Chiusure di campagna: una festa al playground del Serraglio per Biffoni, cena “in fucsia” in via Magnolfi per Spada

Dopo mercoledì scorso in piazza del Comune, il sindaco uscente Matteo Biffoni, ha scelto il playground del Serraglio per concludere domani, venerdì 7 giugno, a partire dalle 18.30, la campagna elettorale per la sua ricandidatura in vista del ballottaggio di domenica 9 giugno. “Non si pensi ad un qualcosa di troppo formale – spiega Biffoni -, quella di domani sarà in realtà prima di tutto una grande festa per la città, prima ancora che per i candidati della coalizione nella zona che da qualche anno è stata riqualificata proprio grazie al campo da street-basket e allo sport”. Per l’occasione sono stati organizzati due diversi mini tornei, la “Street Soccer Cup” e la “Street Basket Cup”. Ci sarà poi una gara speciale sui tiri liberi, dove chiunque potrà provare a sfidare direttamente Biffoni. Previsto lo Street Food, con prodotti tipici toscani e sfiziosità di vario tipo. Poco prima delle premiazioni e dei saluti, infine, ci sarà anche una particolare esibizione di danze latino-americane, con i ballerini della scuola Eta Beta.

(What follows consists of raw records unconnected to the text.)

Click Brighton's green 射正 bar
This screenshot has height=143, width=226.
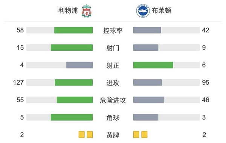pyautogui.click(x=153, y=65)
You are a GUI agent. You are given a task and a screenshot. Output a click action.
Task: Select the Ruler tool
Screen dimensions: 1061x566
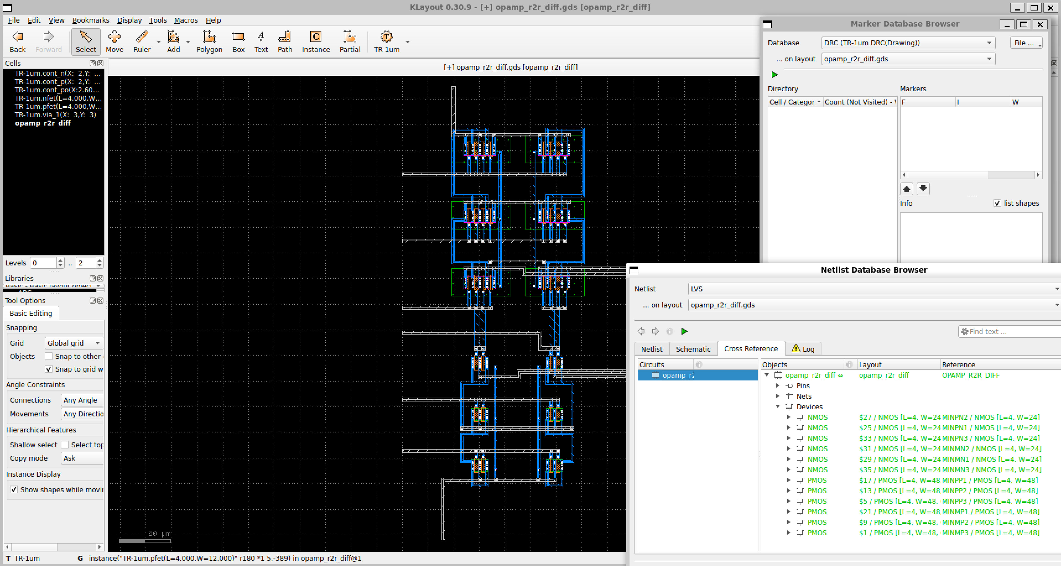point(142,42)

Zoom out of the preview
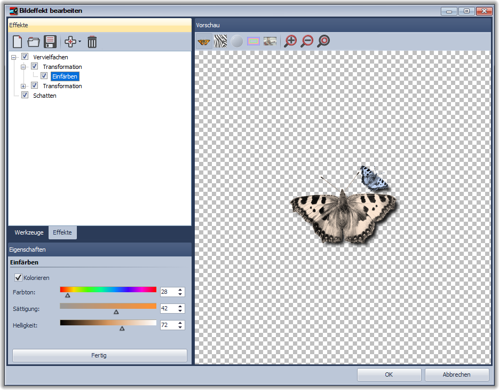(307, 41)
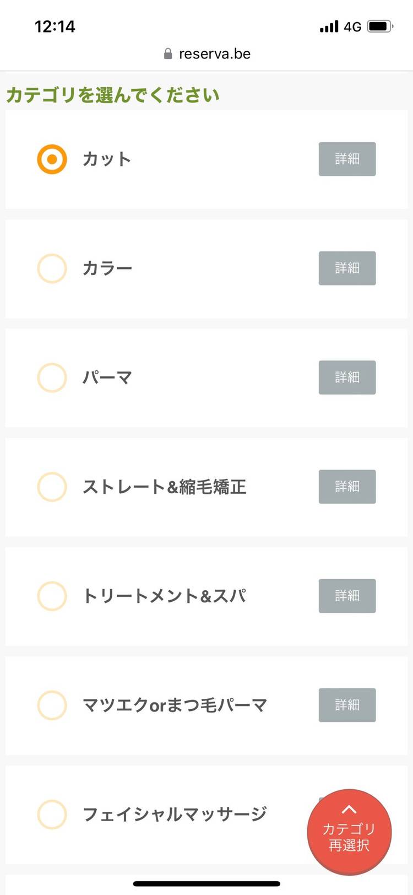413x895 pixels.
Task: Tap the reserva.be address bar
Action: tap(214, 54)
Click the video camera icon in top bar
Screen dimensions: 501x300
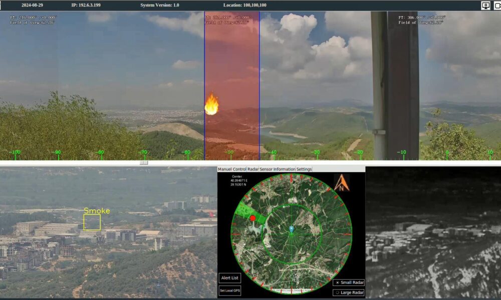click(x=497, y=6)
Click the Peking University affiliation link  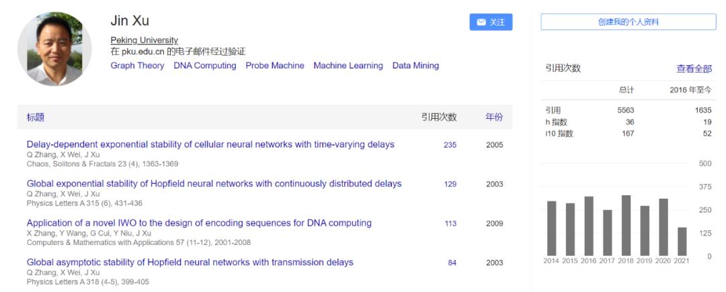[x=144, y=40]
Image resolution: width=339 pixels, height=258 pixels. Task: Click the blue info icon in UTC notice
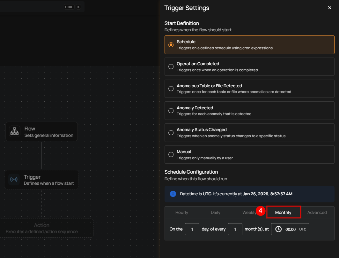point(173,194)
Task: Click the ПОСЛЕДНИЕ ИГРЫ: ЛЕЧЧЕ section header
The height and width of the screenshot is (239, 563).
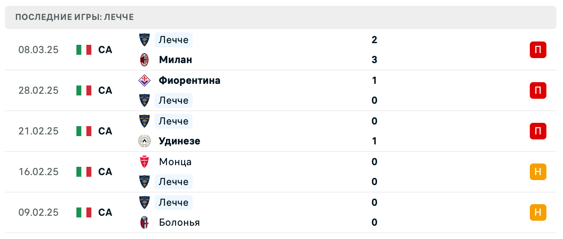Action: click(74, 17)

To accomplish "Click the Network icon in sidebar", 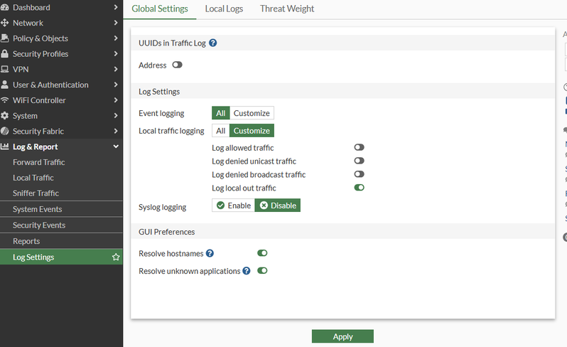I will tap(5, 23).
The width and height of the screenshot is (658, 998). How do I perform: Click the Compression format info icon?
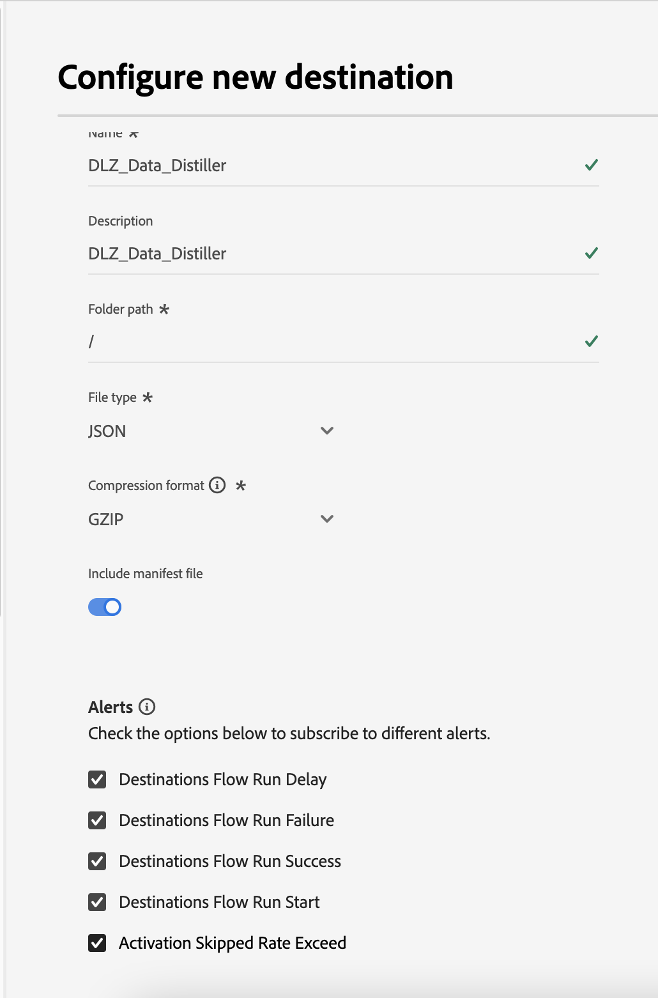click(x=217, y=485)
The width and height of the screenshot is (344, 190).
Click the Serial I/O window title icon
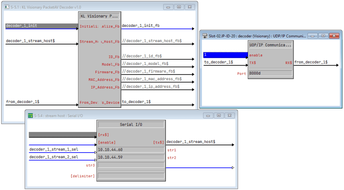30,116
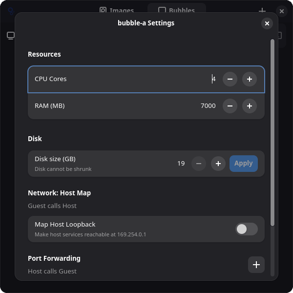Click the settings dialog vertical scrollbar
Viewport: 293px width, 293px height.
click(x=272, y=133)
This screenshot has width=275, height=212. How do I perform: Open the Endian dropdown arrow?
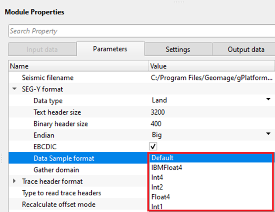coord(268,135)
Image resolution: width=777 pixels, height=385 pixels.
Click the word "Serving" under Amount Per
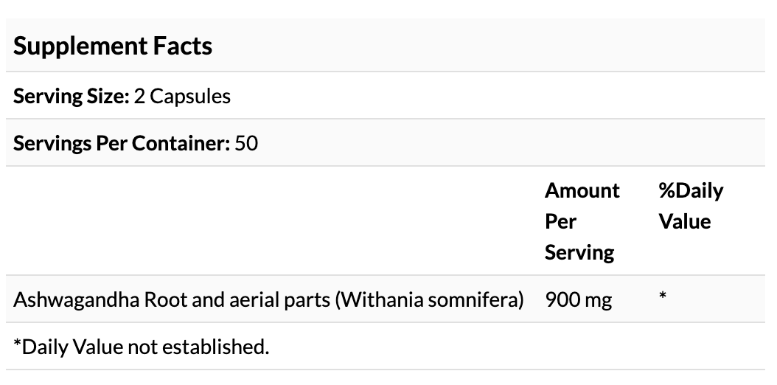coord(579,252)
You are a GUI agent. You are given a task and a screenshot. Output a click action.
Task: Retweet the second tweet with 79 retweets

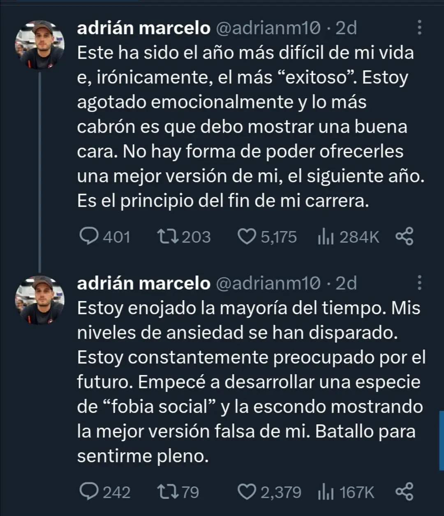pyautogui.click(x=167, y=492)
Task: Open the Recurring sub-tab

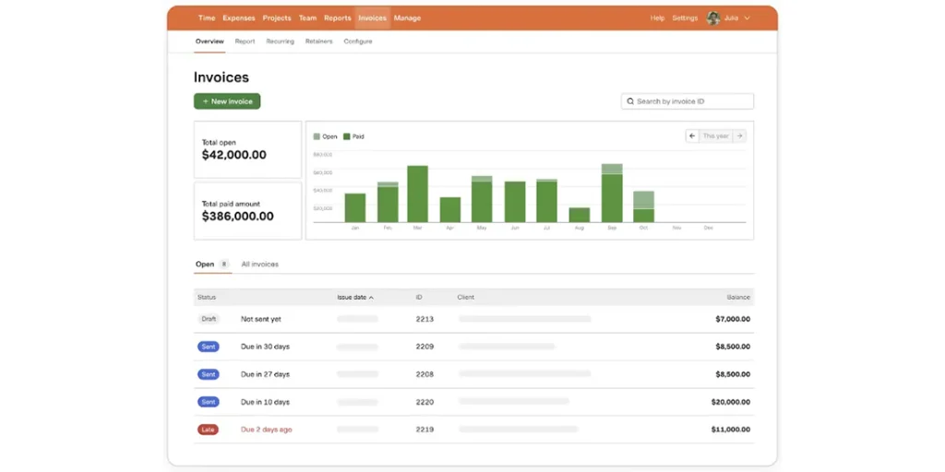Action: 280,41
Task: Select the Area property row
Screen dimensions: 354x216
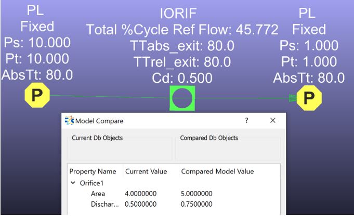Action: pos(98,194)
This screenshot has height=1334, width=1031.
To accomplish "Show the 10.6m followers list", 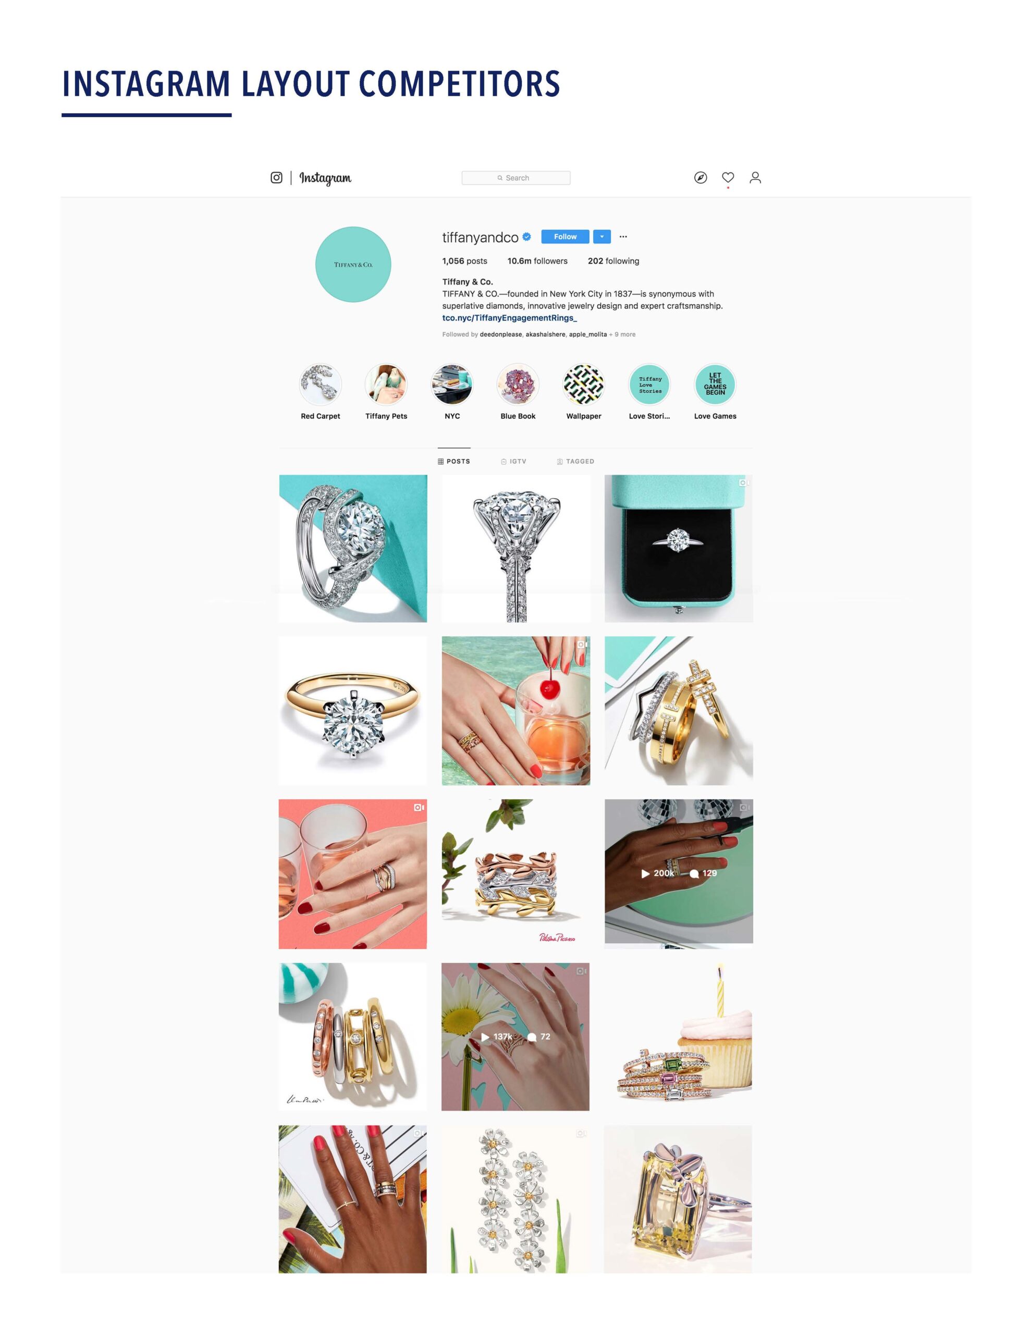I will pos(537,261).
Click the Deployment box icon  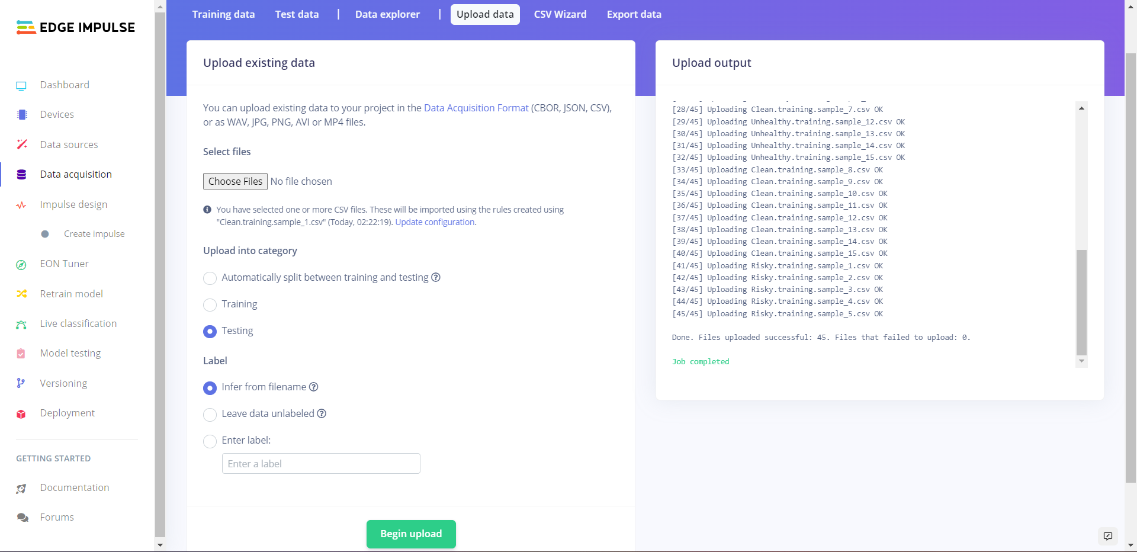21,413
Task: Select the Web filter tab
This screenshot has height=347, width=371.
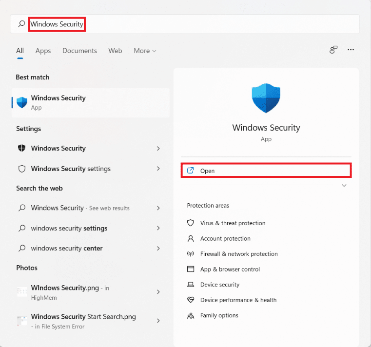Action: (x=115, y=51)
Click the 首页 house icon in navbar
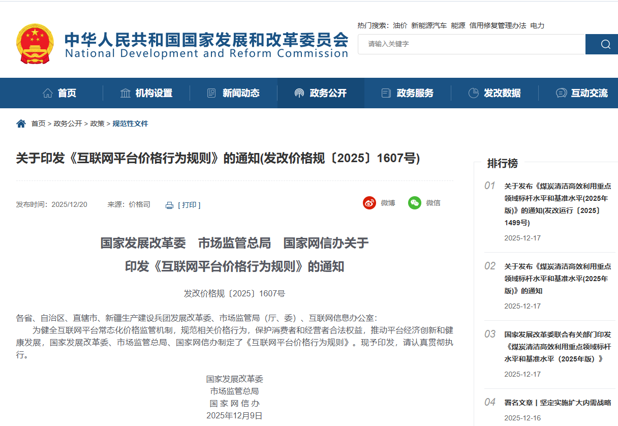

Una cena “in fucsia” in via Magnolfi, invece, per la chiusura della campagna elettorale di Daniele Spada. Tavoli lungo tutta via Magnolfi, trecento posti a sedere con allestimenti fucsia, cena con menù tipico toscano. Previsto anche un dress code: a chi parteciperà è stato infatti chiesto di indossare qualcosa di fucsia. Saranno presenti, oltre agli esponenti e simpatizzanti della coalizione di centrodestra, anche Marilena Garnier, Aldo Milone e Emilio Paradiso e i sostenitori delle loro liste. “Abbiamo più volte motivato la scelta di via Magnolfi quale sede del nostro comitato elettorale e del colore della nostra campagna. Volevamo dare nuova speranza a una delle strade simbolo del degrado e colore a una città ingrigita da cinque anni di amministrazione di centrosinistra. Non potevamo che chiudere qui e così, per stare ancora una volta insieme a chi vuole contribuire a costruire un’altra Prato”, spiega Spada.